- **Given records**:
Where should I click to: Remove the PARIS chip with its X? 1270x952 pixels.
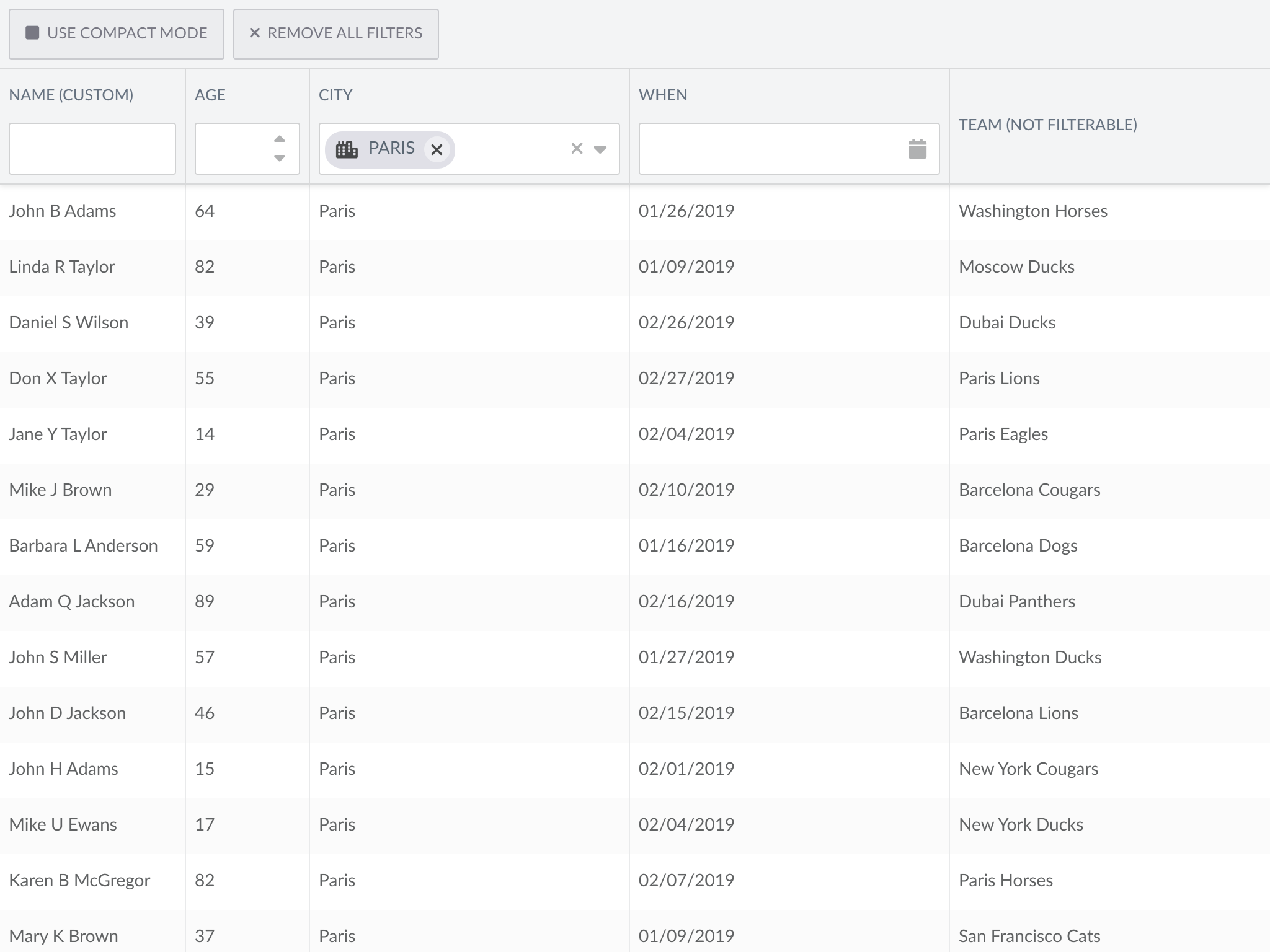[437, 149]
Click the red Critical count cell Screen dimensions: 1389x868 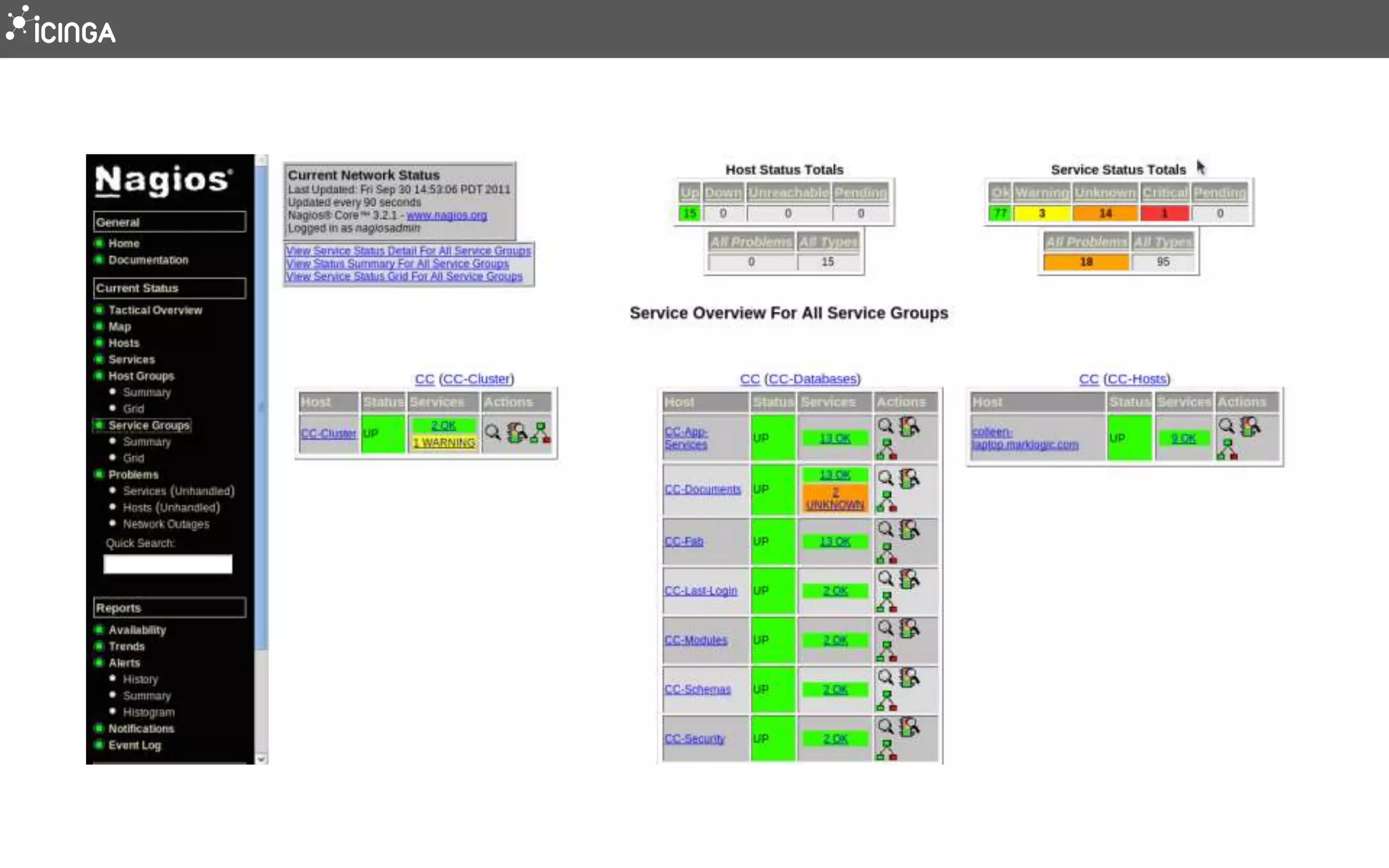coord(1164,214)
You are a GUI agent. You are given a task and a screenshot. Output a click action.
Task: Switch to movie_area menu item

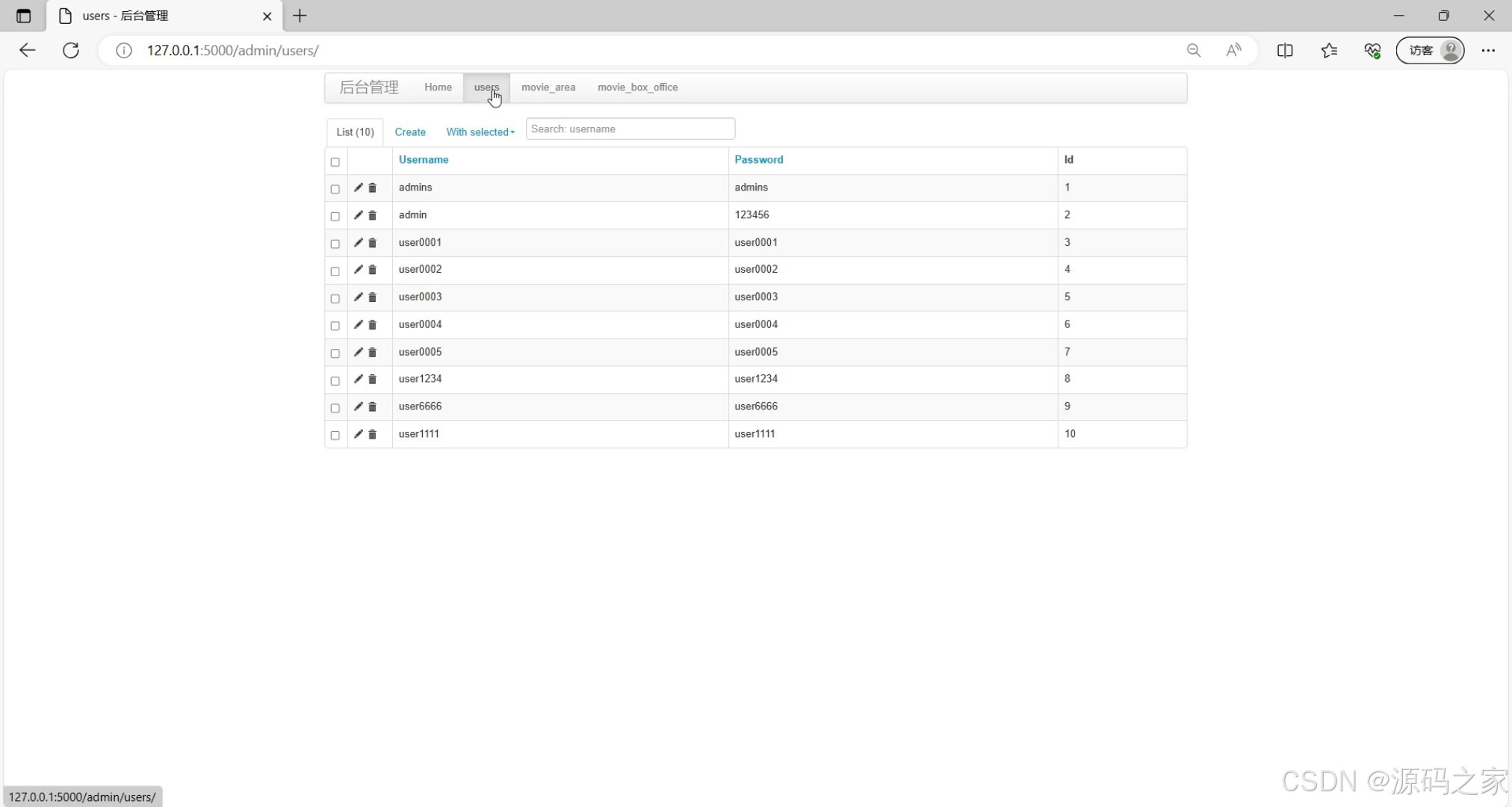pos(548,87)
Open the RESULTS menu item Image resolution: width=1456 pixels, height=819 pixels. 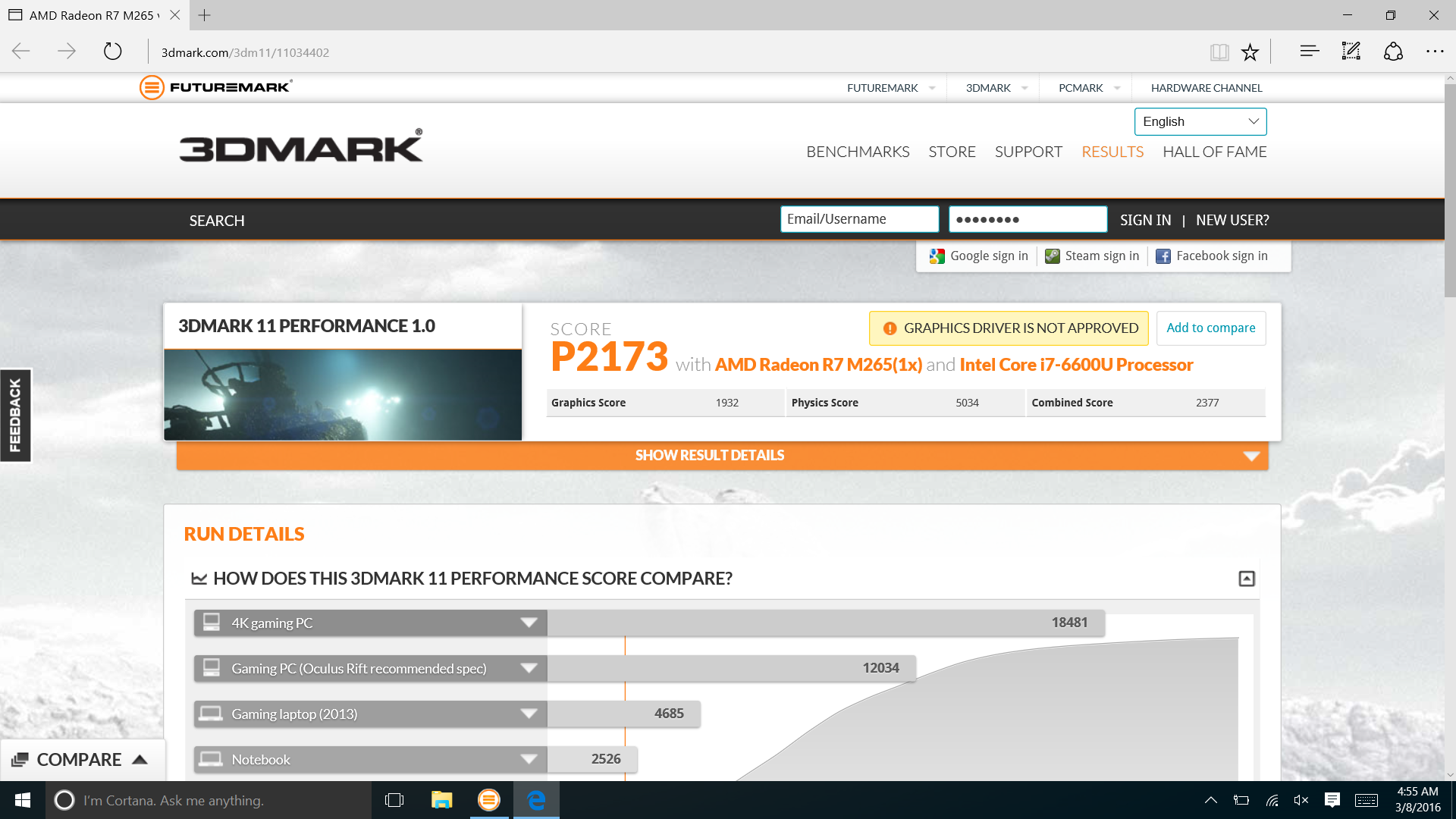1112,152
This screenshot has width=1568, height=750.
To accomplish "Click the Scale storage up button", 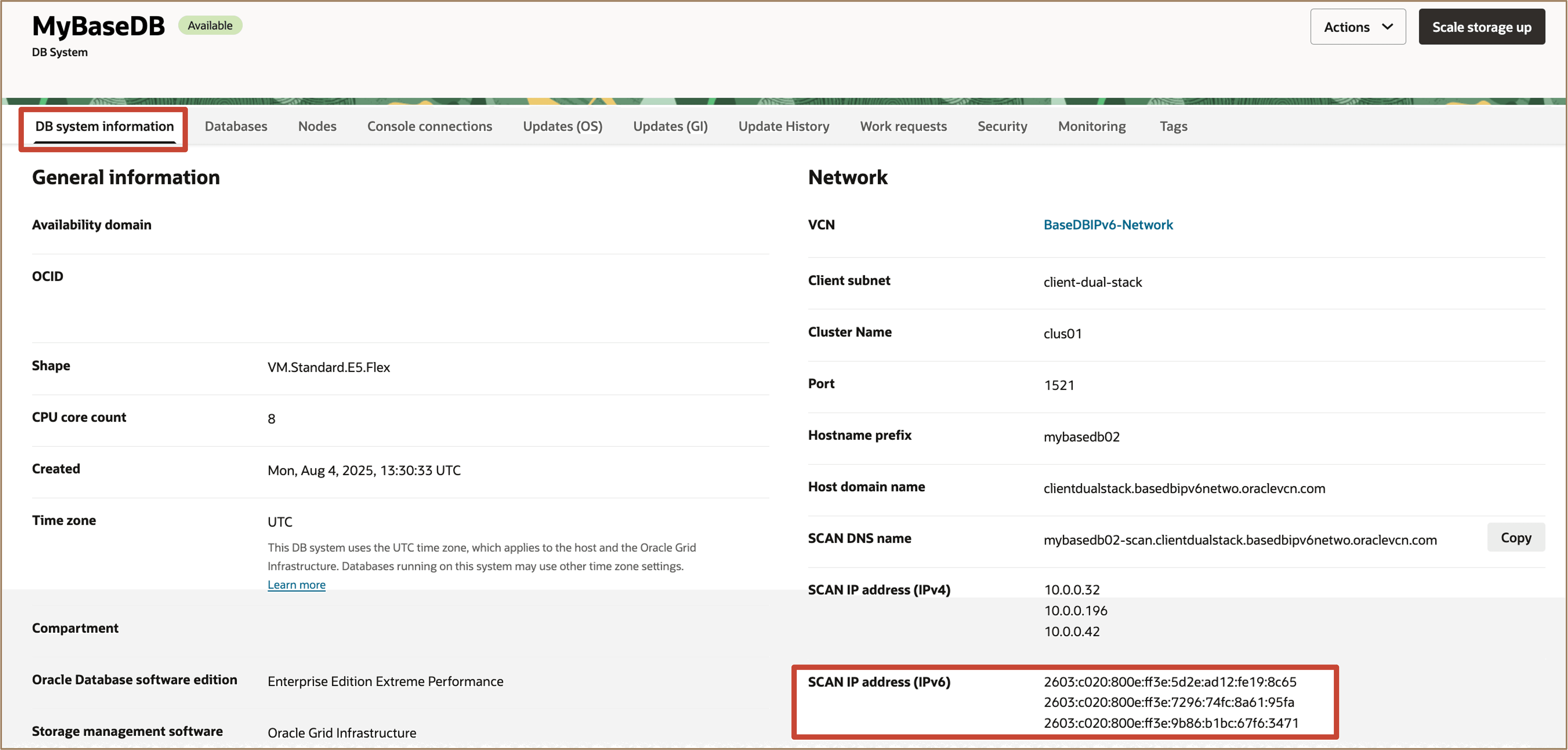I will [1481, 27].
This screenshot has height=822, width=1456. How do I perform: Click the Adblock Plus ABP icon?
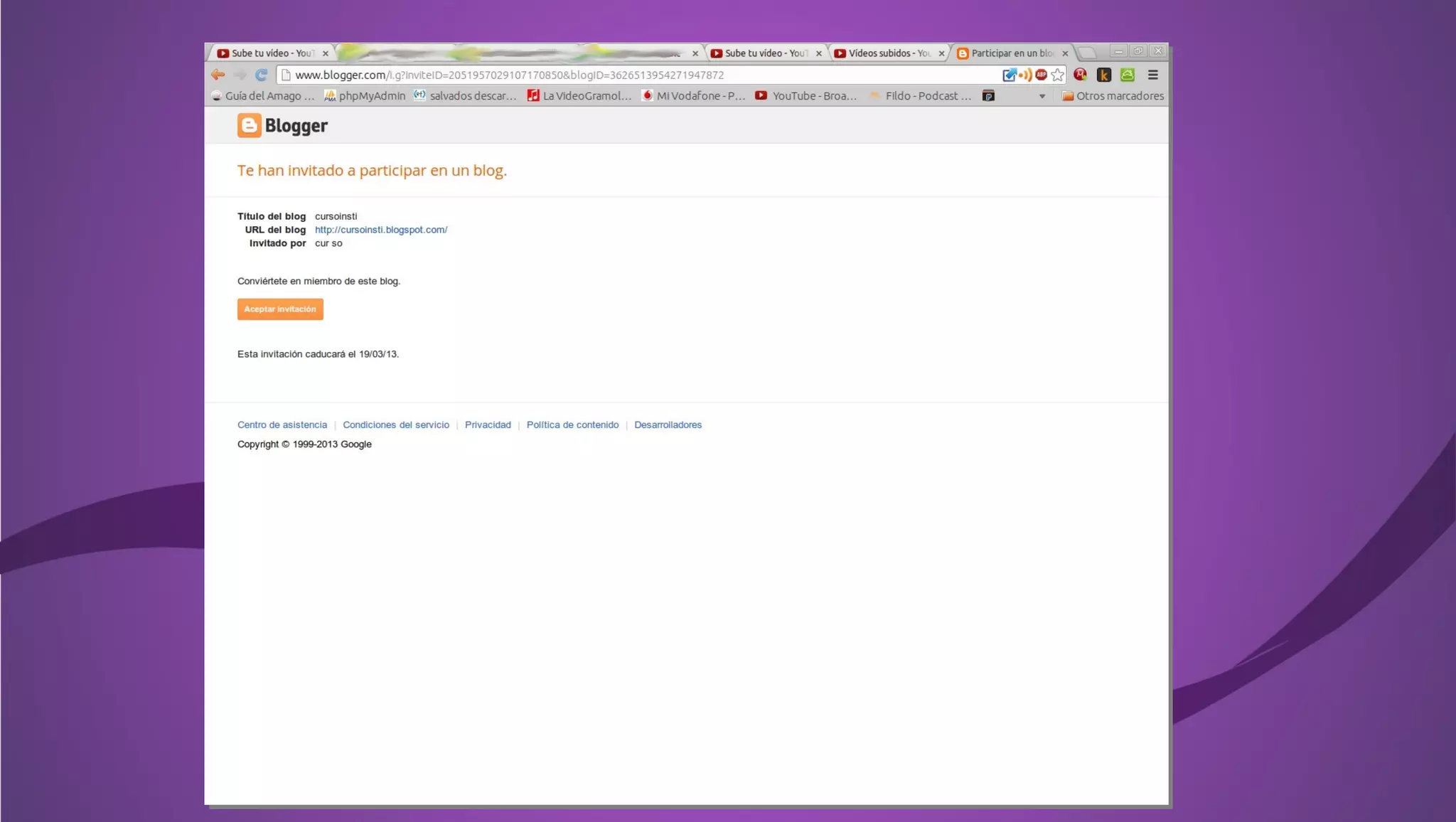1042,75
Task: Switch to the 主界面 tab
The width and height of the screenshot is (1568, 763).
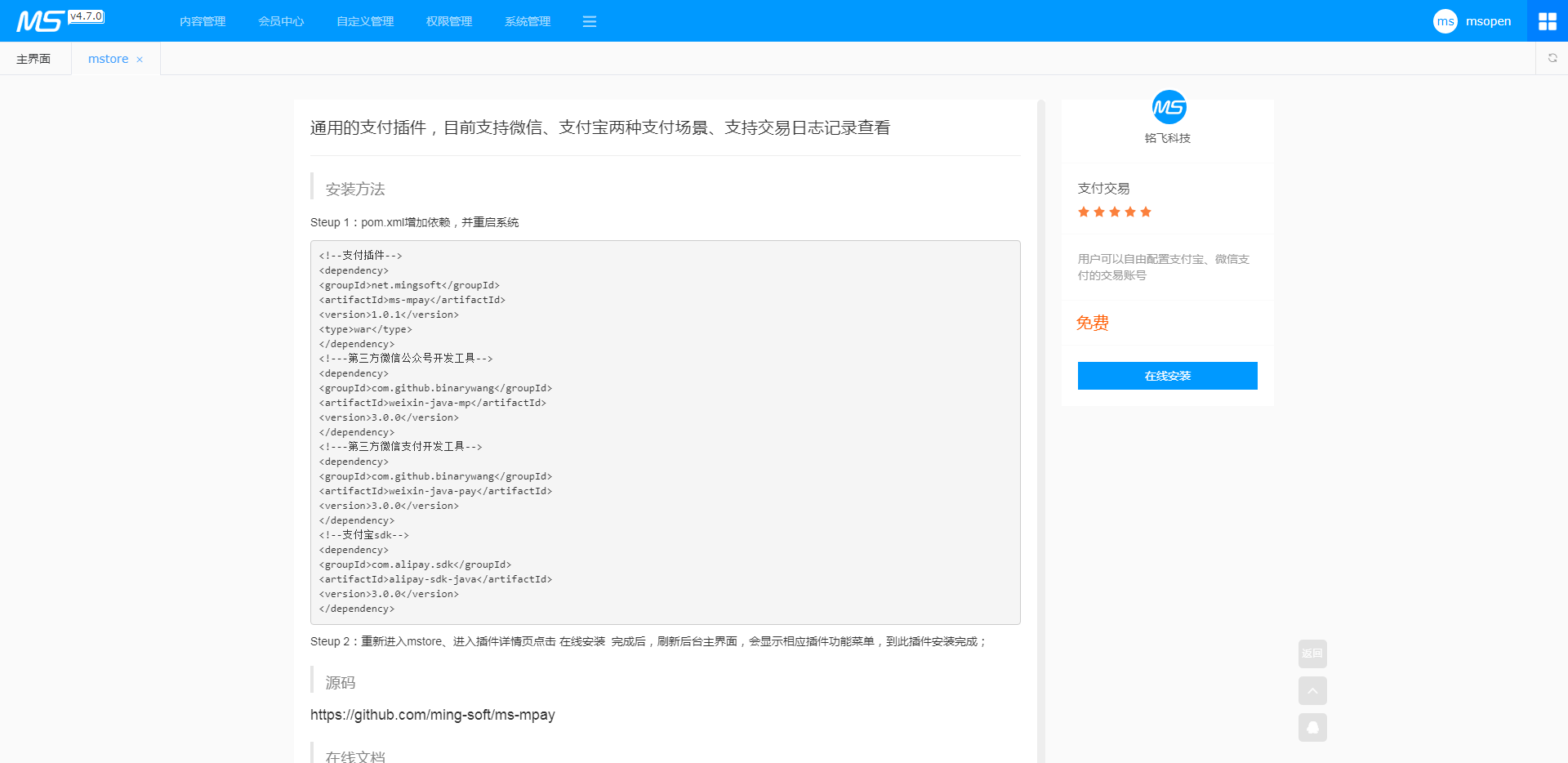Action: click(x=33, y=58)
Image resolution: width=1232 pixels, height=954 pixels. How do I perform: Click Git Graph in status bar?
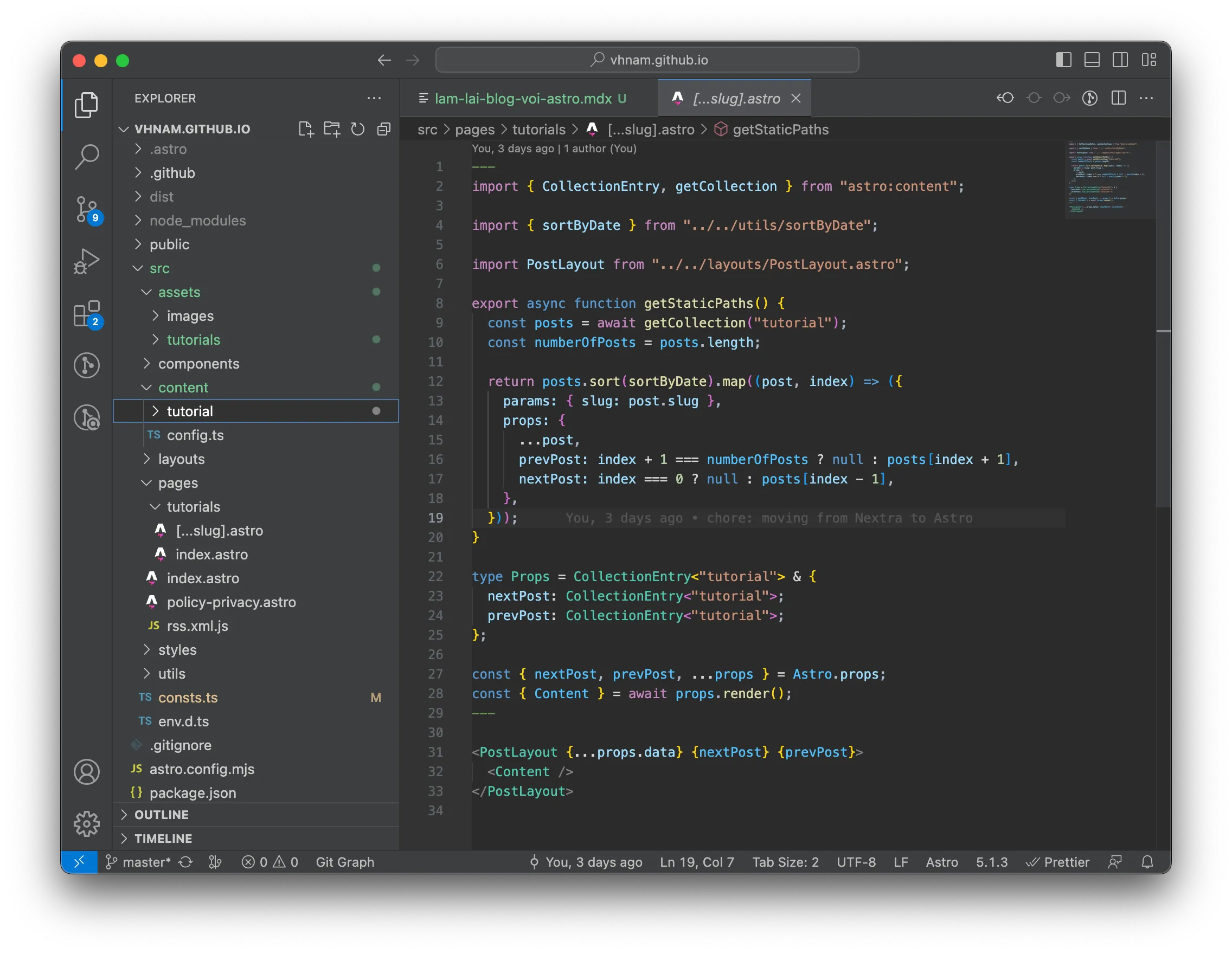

- **What needs to be done**: All lines from the one containing "The width and" through the final line of the entries above must be restated word for word, pictures excluded.

- **Task solution**:
The width and height of the screenshot is (1568, 763).
Action: click(x=33, y=58)
Image resolution: width=1232 pixels, height=954 pixels. How do I perform: Click Git Graph in status bar?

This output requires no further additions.